Exercise requirements>
Reproduce the following entries verbatim, line by line.

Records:
** Start **
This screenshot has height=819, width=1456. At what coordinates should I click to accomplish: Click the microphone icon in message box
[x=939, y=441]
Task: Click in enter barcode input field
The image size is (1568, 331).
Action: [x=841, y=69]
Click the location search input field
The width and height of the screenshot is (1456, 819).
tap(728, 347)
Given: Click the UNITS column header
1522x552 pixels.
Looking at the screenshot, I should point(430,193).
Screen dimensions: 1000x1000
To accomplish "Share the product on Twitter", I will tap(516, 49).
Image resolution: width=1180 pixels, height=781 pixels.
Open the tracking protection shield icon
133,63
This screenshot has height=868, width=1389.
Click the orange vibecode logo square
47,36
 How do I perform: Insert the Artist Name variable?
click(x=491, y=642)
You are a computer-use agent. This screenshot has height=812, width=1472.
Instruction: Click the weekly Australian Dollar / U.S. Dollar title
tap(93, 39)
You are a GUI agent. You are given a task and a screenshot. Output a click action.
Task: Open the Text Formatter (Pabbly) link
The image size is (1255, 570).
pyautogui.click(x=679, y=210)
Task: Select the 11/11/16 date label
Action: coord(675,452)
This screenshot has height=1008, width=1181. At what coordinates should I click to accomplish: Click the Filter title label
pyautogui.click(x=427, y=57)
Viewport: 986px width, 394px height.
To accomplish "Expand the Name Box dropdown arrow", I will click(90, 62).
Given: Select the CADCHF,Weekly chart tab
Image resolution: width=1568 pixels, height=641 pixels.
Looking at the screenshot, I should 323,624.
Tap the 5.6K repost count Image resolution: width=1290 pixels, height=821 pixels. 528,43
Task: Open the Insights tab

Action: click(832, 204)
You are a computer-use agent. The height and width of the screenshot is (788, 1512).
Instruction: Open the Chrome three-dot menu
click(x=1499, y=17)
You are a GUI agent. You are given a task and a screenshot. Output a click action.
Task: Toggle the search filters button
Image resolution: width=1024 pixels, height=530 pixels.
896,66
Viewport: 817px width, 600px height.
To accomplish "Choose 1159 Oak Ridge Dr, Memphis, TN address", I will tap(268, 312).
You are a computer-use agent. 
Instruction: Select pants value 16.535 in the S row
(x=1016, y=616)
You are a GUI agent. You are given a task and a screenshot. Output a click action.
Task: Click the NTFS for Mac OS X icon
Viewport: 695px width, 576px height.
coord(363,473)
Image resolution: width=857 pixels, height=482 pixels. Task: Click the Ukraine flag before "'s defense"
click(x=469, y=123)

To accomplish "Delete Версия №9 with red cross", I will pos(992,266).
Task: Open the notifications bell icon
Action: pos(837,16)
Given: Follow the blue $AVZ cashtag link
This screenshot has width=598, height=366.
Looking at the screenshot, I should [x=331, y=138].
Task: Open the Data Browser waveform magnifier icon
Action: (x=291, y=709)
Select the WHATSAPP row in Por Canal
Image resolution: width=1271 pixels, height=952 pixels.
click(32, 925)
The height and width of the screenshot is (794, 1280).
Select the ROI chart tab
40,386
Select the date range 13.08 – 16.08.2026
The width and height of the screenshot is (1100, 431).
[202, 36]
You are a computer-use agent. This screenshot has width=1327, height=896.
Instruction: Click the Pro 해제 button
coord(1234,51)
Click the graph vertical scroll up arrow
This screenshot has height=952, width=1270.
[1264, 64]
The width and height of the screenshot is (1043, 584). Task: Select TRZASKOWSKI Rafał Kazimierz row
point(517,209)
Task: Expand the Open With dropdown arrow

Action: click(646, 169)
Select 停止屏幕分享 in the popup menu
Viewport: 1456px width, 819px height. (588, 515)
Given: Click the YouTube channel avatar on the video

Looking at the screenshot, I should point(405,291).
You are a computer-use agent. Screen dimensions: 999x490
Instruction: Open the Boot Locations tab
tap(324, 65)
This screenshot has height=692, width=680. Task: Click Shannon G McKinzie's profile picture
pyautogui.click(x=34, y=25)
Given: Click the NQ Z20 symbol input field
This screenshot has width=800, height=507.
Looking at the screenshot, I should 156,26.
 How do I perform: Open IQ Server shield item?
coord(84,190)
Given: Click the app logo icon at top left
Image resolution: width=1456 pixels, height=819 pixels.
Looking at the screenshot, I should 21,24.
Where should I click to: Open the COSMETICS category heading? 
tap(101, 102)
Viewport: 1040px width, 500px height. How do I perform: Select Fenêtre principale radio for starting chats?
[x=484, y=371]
** End **
The answer>
This screenshot has height=819, width=1456. At what coordinates should I click to accomplish: Click the microphone icon in message box
[x=939, y=441]
Task: Click in enter barcode input field
The image size is (1568, 331).
Action: [x=841, y=69]
Click the location search input field
The width and height of the screenshot is (1456, 819).
tap(728, 347)
Given: Click the UNITS column header
1522x552 pixels.
Looking at the screenshot, I should point(430,193).
Screen dimensions: 1000x1000
To accomplish "Share the product on Twitter", I will tap(516, 49).
Image resolution: width=1180 pixels, height=781 pixels.
Open the tracking protection shield icon
133,63
This screenshot has height=868, width=1389.
Click the orange vibecode logo square
47,36
 How do I perform: Insert the Artist Name variable?
click(x=491, y=642)
You are a computer-use agent. This screenshot has height=812, width=1472.
Instruction: Click the weekly Australian Dollar / U.S. Dollar title
tap(93, 39)
You are a GUI agent. You are given a task and a screenshot. Output a click action.
Task: Open the Text Formatter (Pabbly) link
The image size is (1255, 570).
pyautogui.click(x=679, y=210)
Task: Select the 11/11/16 date label
Action: coord(675,452)
This screenshot has height=1008, width=1181. At what coordinates should I click to accomplish: Click the Filter title label
pyautogui.click(x=427, y=57)
Viewport: 986px width, 394px height.
To accomplish "Expand the Name Box dropdown arrow", I will click(90, 62).
Given: Select the CADCHF,Weekly chart tab
Image resolution: width=1568 pixels, height=641 pixels.
Looking at the screenshot, I should 323,624.
Tap the 5.6K repost count Image resolution: width=1290 pixels, height=821 pixels. 528,43
Task: Open the Insights tab

Action: click(832, 204)
You are a computer-use agent. The height and width of the screenshot is (788, 1512).
Instruction: Open the Chrome three-dot menu
click(x=1499, y=17)
You are a GUI agent. You are given a task and a screenshot. Output a click action.
Task: Toggle the search filters button
Image resolution: width=1024 pixels, height=530 pixels.
896,66
Viewport: 817px width, 600px height.
To accomplish "Choose 1159 Oak Ridge Dr, Memphis, TN address", I will tap(268, 312).
You are a computer-use agent. 
Instruction: Select pants value 16.535 in the S row
(x=1016, y=616)
You are a GUI agent. You are given a task and a screenshot. Output a click action.
Task: Click the NTFS for Mac OS X icon
Viewport: 695px width, 576px height.
coord(363,473)
Image resolution: width=857 pixels, height=482 pixels. Task: Click the Ukraine flag before "'s defense"
click(x=469, y=123)

To accomplish "Delete Версия №9 with red cross", I will pos(992,266).
Task: Open the notifications bell icon
Action: pos(837,16)
Given: Follow the blue $AVZ cashtag link
This screenshot has width=598, height=366.
Looking at the screenshot, I should [x=331, y=138].
Task: Open the Data Browser waveform magnifier icon
Action: (x=291, y=709)
Select the WHATSAPP row in Por Canal
Image resolution: width=1271 pixels, height=952 pixels.
click(32, 925)
The height and width of the screenshot is (794, 1280).
Select the ROI chart tab
40,386
Select the date range 13.08 – 16.08.2026
The width and height of the screenshot is (1100, 431).
[202, 36]
You are a computer-use agent. This screenshot has width=1327, height=896.
Instruction: Click the Pro 해제 button
coord(1234,51)
Click the graph vertical scroll up arrow
This screenshot has height=952, width=1270.
[1264, 64]
The width and height of the screenshot is (1043, 584). Task: Select TRZASKOWSKI Rafał Kazimierz row
point(517,209)
Task: Expand the Open With dropdown arrow

Action: click(646, 169)
Select 停止屏幕分享 in the popup menu
Viewport: 1456px width, 819px height. (588, 515)
Given: Click the YouTube channel avatar on the video

Looking at the screenshot, I should point(405,291).
You are a computer-use agent. Screen dimensions: 999x490
Instruction: Open the Boot Locations tab
tap(324, 65)
This screenshot has height=692, width=680. Task: Click Shannon G McKinzie's profile picture
pyautogui.click(x=34, y=25)
Given: Click the NQ Z20 symbol input field
This screenshot has width=800, height=507.
Looking at the screenshot, I should 156,26.
 How do I perform: Open IQ Server shield item?
coord(84,190)
Given: Click the app logo icon at top left
Image resolution: width=1456 pixels, height=819 pixels.
Looking at the screenshot, I should 21,24.
Where should I click to: Open the COSMETICS category heading? 
tap(101, 102)
Viewport: 1040px width, 500px height. How do I perform: Select Fenêtre principale radio for starting chats?
[x=484, y=371]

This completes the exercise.